Tuesday, May 1, 2012

OPINION: Music On A Cube

If you know me then you’ll know that I still believe in buying physical copies of music. I think that supporting the artists you like is an important thing to do, and buying music is just one way of doing it. One of the reasons I like buying records so much is that I get off on nice packaging. If a record has great album art and it’s on coloured vinyl, there is a good chance that I’ll think it’s cool.

For the most part, packaging for CDs and records is fairly standard. Once in awhile you’ll find some cool artwork and inserts, but the packaging is basically just some cardboard or some plastic. That brings me to what this post is about, which is essentially a new way to distribute music, via a cube.

Here is some more information about this cube via The Needle Drop:

At first glance, this seems like a pretty cool idea. It’s a specialty device meant just to play a certain album. I actually remember seeing a similar idea last year when Slumberland Records put out a wearable pin that would play The Pains Of Being Pure At Heart’s latest album Belong. The question at hand is whether this type of medium has any staying power, or if it’s just a gimmick meant to make money.

Aside from some of the technical problems with this cube device that I’m sure can be fixed, I think the problem with the cube is that it seems to just be a dumbed down mp3 player. My iPod isn’t shaped like a cube, but it’s still rectangular-shaped and I can fit roughly a billion more songs on it than this cube. It’s for that reason alone that I’m going to be staying away from devices like this cube for at least the considerable future.

I can’t see gimmicks like this replacing CDs or records for the time being. I honestly can’t even see players like the cube becoming a standard part or the music market. The only way I think this might happen is if these players played music at a ridiculously high quality. I think that is the only way these devices would be worth purchasing since their purpose (playing one album) is so specific.

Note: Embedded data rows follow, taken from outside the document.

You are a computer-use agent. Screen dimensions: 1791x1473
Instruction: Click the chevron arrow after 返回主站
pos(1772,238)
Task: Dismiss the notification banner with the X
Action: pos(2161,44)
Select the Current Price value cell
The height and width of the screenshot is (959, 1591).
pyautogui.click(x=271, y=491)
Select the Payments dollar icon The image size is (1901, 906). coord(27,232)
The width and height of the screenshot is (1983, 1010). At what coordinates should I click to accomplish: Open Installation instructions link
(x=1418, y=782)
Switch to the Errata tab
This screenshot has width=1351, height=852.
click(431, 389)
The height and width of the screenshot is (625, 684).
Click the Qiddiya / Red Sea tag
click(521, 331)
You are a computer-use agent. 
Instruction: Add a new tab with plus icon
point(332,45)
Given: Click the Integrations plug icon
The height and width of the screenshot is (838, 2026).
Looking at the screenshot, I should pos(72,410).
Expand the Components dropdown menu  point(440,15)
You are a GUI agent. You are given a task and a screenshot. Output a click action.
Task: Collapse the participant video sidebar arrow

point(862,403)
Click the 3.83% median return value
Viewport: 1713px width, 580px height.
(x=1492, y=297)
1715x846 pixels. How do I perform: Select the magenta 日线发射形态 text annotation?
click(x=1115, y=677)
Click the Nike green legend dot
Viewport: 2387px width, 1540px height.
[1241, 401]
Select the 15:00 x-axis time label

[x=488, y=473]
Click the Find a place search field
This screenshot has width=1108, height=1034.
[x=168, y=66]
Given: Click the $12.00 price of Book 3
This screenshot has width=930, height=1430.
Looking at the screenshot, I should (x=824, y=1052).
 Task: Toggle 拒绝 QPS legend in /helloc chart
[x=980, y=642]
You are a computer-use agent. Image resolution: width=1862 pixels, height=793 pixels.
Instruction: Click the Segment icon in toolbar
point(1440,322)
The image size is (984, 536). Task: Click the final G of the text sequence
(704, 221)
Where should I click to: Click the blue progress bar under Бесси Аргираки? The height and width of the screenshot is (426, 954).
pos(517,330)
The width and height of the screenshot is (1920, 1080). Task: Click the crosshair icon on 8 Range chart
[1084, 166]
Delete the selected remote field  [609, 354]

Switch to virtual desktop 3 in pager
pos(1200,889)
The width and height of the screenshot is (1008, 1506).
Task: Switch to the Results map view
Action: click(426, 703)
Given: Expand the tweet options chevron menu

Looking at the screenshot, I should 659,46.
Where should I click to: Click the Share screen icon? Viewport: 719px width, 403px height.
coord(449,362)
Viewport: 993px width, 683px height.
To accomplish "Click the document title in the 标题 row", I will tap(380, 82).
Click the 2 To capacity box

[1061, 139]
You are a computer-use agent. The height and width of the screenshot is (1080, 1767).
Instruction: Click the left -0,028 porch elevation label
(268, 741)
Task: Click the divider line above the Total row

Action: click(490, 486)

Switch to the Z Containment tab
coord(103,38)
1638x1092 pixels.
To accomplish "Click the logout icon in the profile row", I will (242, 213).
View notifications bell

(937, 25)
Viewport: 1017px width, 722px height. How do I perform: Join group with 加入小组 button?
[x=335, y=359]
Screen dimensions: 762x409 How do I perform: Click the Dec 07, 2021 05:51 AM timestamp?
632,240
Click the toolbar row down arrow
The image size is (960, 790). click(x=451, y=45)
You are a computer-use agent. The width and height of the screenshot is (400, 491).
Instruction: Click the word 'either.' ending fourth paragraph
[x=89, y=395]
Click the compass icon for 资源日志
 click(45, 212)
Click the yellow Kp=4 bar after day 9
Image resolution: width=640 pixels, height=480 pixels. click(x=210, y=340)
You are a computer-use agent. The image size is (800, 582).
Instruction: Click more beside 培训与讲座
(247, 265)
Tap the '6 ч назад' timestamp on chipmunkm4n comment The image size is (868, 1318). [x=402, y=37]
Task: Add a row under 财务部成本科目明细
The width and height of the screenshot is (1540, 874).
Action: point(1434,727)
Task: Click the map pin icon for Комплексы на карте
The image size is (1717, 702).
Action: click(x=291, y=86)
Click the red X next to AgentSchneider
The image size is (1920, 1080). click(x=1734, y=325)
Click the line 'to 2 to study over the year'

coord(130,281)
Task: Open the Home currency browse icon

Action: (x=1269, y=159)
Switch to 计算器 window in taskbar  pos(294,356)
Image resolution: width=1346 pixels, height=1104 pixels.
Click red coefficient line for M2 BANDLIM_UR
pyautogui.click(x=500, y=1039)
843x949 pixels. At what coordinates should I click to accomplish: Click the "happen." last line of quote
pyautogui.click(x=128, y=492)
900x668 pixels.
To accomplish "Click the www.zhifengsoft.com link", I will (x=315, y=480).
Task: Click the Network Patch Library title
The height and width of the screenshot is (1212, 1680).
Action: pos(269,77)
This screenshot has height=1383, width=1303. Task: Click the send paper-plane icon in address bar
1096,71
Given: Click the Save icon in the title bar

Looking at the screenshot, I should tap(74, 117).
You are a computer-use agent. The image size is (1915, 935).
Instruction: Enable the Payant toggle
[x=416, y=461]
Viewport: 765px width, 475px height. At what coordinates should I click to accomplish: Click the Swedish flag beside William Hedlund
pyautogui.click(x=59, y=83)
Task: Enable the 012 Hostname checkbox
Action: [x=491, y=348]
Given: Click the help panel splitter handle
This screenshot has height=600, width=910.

The other problem I see with the cube is its price. $40 is far too expensive for a device that has a function this limited, especially if these cubes are being mass-produced. I can see charging that much money if the cube was a limited release, because then it would function like a collector's item just as much as it would function as a music player.

To conclude, if devices like the cube are limited edition and play music at a better quality than any other type of digital media then there might be a market for them. Otherwise, this just seems like a one-off gimmick to make a bit of money.